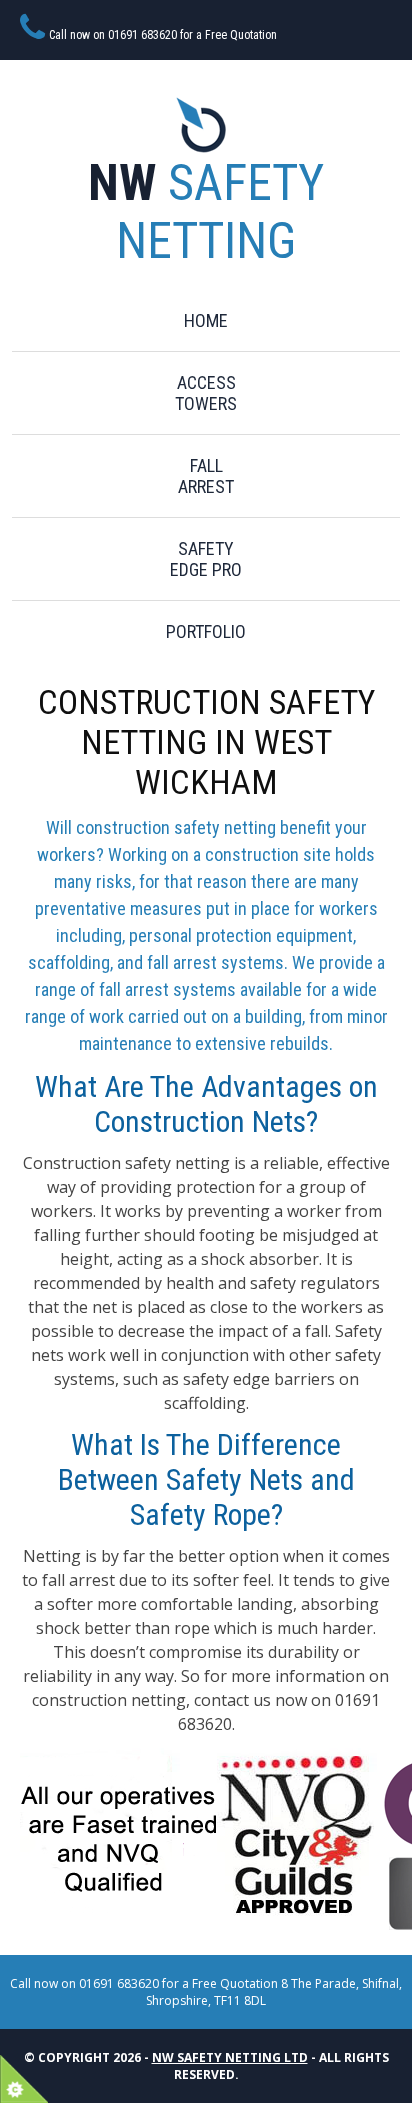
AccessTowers (206, 393)
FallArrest (206, 476)
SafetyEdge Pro (206, 559)
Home (206, 320)
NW (206, 212)
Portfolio (206, 631)
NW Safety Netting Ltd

▶ **WORK TO BE COMPLETED**:
Without any pictures, return the entries exactly as given.

▶ **SOLVED EXERCISE**:
AccessTowers (206, 393)
FallArrest (206, 476)
SafetyEdge Pro (206, 559)
Home (206, 320)
NW (206, 212)
Portfolio (206, 631)
NW Safety Netting Ltd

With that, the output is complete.